* [Work required]: Scale the entries running from the one containing "Click the black downward-pointing" down through the one containing "Tap the word", both included, and reproduce only those entries in full with their requests. Multiply each answer coordinate by 1.1 and round to the nearest whole number, with halves rounded up; leave the requests and the dimension figures within them unchanged.

============================================================

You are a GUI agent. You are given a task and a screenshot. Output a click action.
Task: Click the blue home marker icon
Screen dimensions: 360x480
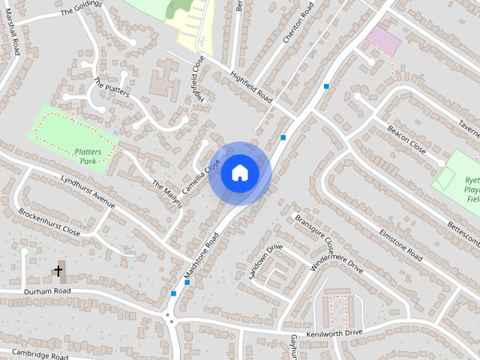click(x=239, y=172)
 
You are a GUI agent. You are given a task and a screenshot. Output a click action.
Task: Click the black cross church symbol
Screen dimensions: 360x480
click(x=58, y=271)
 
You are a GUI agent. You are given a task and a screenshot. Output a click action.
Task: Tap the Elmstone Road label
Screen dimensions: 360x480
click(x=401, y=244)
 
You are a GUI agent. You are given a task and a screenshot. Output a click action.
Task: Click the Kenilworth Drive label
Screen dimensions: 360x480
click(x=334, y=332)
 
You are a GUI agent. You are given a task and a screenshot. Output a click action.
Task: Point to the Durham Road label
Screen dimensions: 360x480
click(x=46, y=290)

============================================================

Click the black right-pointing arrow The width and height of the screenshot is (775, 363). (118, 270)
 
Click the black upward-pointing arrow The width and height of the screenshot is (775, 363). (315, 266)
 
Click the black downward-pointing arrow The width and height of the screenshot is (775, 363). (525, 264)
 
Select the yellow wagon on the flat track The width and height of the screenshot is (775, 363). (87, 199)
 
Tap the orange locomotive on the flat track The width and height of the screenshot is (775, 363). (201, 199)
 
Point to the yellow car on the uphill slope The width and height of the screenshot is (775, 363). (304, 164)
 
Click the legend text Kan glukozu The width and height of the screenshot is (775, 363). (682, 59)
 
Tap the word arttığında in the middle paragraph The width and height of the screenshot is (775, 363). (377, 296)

============================================================

* [Solution to this problem]:
Click the black downward-pointing arrow The width and height of the screenshot is (775, 363). (578, 290)
 
Select the yellow wagon on the flat track The width and height of the screenshot is (775, 363). (96, 219)
 
Tap the orange locomotive on the flat track The width and height of the screenshot is (775, 363). (221, 219)
 
Point to the yellow car on the uphill slope The width and height of the screenshot is (775, 363). (334, 180)
 
Click the legend text Kan glukozu The width and height of the screenshot is (775, 363). (750, 65)
 
Tap the word arttığında in the middle paragraph The width and height of the screenshot is (775, 363). (415, 326)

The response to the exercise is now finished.